3 Applying the PSBC model to some toy problems

We shall present the model in a simple toy problem, for illustrative purposes. As pointed out in the paper, we have to use a somewhat “bigger”" model, of the form

\[\begin{equation} \begin{split} U^{[n+1]} = U^{[n]} + \Delta_t^{u}\,f(U^{[n]},\alpha^{[n]}),\\ P^{[n+1]} = P^{[n]} + \Delta_t^{p}\,f(P^{[n]},\beta^{[n]}), \end{split}\tag{3.1} \end{equation}\]

where \(f(u,w):= u(1 - u)(u - w)\). Now, given a certain cost function that measures accuracy of the model (namely, how well it predicts in some examples) we have to train the model with respect to both variables \(\alpha^{[\cdot]}\) and \(\beta^{[\cdot]}\). What we see in (3.1) is part of what we call Phase Separation Binary Classifier (PSBC). For now, we shall see how it behaves in the 1D model; in Section 4, after many variations over this equation, we shall apply the model to the MNIST dataset.

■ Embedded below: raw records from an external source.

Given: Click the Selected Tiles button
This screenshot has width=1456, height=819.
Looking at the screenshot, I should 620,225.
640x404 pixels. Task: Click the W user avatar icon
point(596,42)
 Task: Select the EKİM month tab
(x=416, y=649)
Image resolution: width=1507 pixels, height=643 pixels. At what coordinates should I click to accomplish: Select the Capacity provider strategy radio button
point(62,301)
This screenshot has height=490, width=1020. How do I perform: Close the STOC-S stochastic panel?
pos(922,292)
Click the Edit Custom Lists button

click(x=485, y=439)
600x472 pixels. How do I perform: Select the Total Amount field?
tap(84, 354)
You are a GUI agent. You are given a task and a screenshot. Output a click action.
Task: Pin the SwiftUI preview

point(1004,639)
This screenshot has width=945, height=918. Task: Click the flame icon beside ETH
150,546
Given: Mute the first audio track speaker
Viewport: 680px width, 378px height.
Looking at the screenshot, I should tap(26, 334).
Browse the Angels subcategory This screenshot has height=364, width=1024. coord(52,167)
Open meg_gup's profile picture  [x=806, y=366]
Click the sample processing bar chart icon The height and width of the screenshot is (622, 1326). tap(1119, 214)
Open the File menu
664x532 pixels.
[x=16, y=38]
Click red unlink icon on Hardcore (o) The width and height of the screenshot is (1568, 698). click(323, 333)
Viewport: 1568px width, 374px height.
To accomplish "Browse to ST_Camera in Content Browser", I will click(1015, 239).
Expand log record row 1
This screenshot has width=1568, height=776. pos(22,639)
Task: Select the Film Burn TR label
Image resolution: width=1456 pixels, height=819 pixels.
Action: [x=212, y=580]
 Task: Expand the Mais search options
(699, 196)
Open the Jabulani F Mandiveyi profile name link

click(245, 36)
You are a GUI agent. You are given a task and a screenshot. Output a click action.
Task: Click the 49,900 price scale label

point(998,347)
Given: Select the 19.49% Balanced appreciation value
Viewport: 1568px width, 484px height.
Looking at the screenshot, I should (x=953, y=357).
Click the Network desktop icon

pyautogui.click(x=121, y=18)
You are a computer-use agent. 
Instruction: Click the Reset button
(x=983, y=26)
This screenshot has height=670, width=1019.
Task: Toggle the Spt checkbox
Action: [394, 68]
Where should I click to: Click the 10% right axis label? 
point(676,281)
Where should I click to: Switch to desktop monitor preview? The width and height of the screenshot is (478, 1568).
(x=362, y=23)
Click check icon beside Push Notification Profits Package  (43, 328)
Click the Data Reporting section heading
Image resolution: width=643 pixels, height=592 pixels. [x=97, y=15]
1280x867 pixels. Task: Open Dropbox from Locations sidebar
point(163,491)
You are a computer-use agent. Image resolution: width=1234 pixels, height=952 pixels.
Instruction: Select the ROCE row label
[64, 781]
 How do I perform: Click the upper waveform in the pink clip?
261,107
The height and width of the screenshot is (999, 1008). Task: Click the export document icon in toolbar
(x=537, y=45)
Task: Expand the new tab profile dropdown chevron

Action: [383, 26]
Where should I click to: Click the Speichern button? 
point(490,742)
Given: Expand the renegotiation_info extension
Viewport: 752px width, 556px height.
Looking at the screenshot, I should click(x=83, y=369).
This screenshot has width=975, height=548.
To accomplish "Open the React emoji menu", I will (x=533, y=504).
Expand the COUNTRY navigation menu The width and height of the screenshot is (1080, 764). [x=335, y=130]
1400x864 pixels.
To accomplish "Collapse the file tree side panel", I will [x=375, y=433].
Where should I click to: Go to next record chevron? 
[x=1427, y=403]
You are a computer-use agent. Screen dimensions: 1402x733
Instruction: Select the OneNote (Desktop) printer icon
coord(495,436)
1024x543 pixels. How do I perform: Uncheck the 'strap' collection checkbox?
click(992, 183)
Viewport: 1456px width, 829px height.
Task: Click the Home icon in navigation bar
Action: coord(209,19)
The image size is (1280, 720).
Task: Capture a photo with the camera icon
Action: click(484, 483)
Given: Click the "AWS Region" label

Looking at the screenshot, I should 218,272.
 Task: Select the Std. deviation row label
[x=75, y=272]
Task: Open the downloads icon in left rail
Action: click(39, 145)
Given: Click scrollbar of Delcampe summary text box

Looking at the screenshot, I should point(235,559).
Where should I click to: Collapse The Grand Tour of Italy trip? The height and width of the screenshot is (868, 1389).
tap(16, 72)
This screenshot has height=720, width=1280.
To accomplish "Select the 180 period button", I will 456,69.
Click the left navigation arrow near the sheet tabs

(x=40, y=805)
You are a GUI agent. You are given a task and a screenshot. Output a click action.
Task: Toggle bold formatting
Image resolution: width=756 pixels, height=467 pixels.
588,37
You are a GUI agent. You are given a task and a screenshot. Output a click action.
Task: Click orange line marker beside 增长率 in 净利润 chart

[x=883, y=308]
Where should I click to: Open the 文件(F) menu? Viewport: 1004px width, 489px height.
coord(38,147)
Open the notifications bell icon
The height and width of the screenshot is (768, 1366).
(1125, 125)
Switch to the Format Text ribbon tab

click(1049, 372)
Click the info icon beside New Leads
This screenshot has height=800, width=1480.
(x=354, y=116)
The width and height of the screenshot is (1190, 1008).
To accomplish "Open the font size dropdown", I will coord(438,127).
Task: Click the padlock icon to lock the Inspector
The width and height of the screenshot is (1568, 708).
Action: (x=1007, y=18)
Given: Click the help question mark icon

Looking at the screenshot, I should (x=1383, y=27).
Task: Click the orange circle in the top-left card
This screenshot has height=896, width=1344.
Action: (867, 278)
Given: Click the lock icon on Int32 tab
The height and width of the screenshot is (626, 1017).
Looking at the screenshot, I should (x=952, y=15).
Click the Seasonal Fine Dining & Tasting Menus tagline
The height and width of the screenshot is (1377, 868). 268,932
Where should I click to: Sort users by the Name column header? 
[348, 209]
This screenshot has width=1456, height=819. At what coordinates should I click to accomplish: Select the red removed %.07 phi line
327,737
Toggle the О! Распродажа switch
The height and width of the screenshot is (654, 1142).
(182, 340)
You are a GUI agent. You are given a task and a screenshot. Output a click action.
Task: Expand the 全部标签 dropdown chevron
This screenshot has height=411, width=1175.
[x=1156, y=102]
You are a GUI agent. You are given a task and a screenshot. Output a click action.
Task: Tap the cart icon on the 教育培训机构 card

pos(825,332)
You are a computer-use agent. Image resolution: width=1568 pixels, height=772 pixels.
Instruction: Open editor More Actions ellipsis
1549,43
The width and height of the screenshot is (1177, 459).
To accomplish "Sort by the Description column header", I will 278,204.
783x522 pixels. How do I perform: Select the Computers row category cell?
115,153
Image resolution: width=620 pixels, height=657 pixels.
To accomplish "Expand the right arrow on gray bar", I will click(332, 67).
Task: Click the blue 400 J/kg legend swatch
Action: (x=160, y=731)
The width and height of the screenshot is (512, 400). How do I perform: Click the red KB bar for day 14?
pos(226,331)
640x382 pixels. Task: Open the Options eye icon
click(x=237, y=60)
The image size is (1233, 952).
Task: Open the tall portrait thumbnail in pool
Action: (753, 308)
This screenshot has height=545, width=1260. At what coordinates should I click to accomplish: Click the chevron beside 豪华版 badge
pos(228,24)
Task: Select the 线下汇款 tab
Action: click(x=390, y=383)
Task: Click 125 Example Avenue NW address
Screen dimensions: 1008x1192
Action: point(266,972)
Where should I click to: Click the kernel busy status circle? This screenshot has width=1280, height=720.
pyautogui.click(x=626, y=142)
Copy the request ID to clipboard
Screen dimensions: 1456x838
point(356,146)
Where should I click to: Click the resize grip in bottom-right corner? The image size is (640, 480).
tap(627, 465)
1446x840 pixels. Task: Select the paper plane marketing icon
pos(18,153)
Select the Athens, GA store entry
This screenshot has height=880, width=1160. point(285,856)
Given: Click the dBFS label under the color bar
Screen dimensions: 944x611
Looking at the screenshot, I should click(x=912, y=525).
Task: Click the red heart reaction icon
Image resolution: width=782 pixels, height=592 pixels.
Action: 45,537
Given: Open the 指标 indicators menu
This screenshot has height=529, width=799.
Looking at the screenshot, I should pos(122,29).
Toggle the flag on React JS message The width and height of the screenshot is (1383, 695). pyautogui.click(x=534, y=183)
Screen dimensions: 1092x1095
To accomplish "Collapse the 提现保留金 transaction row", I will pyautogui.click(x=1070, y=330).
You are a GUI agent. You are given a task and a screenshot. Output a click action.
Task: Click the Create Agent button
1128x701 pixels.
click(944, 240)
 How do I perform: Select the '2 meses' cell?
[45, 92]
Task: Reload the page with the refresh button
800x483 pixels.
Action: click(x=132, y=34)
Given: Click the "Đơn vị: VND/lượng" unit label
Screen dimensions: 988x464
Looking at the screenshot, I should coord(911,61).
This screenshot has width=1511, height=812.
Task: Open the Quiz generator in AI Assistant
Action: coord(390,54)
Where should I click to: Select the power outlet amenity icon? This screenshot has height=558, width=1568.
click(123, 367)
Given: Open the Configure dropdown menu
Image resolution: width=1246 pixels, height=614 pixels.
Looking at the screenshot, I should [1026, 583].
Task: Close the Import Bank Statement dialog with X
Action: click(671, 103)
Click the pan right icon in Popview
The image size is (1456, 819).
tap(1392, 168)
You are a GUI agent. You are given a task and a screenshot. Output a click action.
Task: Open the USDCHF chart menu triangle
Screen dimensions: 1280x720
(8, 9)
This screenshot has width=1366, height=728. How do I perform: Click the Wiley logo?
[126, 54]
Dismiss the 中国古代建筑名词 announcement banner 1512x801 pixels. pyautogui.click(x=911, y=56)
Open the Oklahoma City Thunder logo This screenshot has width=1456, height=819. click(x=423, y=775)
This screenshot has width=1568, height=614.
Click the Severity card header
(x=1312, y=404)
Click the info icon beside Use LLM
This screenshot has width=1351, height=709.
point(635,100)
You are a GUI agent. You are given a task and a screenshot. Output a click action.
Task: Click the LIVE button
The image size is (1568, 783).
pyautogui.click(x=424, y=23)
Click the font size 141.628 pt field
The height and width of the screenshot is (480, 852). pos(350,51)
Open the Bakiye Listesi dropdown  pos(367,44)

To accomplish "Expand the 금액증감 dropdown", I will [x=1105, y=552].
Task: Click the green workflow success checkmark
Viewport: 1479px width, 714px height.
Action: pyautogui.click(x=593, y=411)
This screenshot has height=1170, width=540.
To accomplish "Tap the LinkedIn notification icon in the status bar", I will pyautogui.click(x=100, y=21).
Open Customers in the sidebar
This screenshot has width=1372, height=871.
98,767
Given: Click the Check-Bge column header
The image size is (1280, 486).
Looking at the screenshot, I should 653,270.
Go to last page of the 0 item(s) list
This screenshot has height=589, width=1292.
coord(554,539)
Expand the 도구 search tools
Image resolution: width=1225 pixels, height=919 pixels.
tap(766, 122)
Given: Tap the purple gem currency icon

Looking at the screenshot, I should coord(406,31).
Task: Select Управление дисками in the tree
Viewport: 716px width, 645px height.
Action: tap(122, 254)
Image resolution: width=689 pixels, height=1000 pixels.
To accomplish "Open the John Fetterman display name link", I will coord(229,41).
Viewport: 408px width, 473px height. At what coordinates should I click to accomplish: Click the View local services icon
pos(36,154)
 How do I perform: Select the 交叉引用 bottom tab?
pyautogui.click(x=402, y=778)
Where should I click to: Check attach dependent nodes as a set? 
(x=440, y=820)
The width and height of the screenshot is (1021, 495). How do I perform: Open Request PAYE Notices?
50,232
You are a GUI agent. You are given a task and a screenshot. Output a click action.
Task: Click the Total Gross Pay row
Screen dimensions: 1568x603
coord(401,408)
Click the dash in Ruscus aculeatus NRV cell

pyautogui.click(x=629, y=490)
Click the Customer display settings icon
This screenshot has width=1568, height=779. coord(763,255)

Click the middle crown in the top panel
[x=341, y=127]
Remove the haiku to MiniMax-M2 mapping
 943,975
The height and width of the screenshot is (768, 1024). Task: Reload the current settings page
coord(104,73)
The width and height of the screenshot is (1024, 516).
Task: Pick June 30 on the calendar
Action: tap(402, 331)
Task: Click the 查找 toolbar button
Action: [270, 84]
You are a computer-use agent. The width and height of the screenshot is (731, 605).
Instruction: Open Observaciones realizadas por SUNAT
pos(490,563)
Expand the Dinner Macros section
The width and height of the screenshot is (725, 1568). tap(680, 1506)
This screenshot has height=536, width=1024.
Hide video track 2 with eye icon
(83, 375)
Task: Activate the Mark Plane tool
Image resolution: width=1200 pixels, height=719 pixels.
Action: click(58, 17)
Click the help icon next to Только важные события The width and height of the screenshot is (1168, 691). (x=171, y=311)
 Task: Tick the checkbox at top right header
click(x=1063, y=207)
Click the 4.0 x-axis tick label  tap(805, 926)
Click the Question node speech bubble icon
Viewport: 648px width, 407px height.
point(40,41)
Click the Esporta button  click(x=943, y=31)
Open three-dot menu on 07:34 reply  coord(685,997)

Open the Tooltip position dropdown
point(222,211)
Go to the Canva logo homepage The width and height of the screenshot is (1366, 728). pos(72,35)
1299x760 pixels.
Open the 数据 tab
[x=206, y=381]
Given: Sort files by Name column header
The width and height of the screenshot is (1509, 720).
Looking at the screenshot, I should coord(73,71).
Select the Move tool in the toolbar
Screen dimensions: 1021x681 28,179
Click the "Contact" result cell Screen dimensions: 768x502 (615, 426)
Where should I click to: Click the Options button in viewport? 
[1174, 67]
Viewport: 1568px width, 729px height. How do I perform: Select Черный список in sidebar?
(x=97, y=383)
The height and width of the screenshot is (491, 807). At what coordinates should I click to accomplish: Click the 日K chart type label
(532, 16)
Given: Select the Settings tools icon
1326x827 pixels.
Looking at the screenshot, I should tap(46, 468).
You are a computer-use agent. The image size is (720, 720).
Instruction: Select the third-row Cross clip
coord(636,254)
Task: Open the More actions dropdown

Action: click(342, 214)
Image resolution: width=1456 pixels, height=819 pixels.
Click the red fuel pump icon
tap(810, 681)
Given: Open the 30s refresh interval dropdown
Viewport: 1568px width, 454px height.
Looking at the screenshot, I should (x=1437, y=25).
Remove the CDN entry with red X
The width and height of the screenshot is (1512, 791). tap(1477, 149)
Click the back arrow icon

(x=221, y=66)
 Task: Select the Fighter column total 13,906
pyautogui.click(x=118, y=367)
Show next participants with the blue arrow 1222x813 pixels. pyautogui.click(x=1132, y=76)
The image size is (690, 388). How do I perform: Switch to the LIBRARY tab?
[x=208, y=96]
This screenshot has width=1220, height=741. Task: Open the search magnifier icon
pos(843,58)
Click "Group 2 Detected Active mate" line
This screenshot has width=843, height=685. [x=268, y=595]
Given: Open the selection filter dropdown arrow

3.1 The 1D Rectangular box problem

We shall work with a simple 1D model (the rectangular box problem), with the following labeling method:

\[\begin{equation} Y =Y(X) = \left\{\begin{array}{cc} 1, & \text{if}\quad X \geq \gamma; \\ 0, & \text{otherwise}. \end{array}\right.\tag{3.2} \end{equation}\]

folder = "Statistics/MNIST/"
with open(folder + "parameters_MNIST_Neumann.p", 'rb') as fp: data = pickle.load(fp)

### GENERATE DATA
gamma, N_data = .2, 2000
X = np.reshape(np.random.uniform(0, 1, N_data),(1, -1))
Y = np.array(X >= gamma, np.int, ndmin = 2)

### SPLIT DATA FOR CROSS VALIDATION
A, B, C, D = train_test_split(X.T, Y.T, test_size = 0.2)
#### We shall save one individual per column. We need to change that upon reading the csv later on
X_train, X_test, Y_train, Y_test = A.T, B.T, C.T, D.T

In this model, the data has to satisfy features dimension X number of elements in the sample

np.shape(X_train)

\(>>>\)

  (1, 1600)

Things go more or less as before: we define the model’s parameters,

learning_rate = (.1,.08,.93)
patience = float("inf")
sigma = .1
drop_SGD = 0.95  # See  docstring of class "Binary_phase_separation" for further information
epochs, dt, dx, eps, Nx, Nt = 600, .1, 1, 0, 1, 20
weights_k_sharing = Nt
ptt_cardnlty = 1
batch_size = None
subordinate, save_parameter_hist, orthodox_dt, with_phase = True, True, True, True

and initialize the model

Init = Initialize_parameters()   

data = Init.dictionary(Nx, eps, dt, dx, Nt, ptt_cardnlty, weights_k_sharing, sigma = sigma )
data.update({'learning_rate' :  learning_rate, 'epochs' :  epochs,\
             'subordinate' :  subordinate,"patience" : patience,\
             'drop_SGD' : drop_SGD,"orthodox_dt" : orthodox_dt,'with_phase' : with_phase,
             "batch_size" : batch_size, "save_parameter_hist" : save_parameter_hist })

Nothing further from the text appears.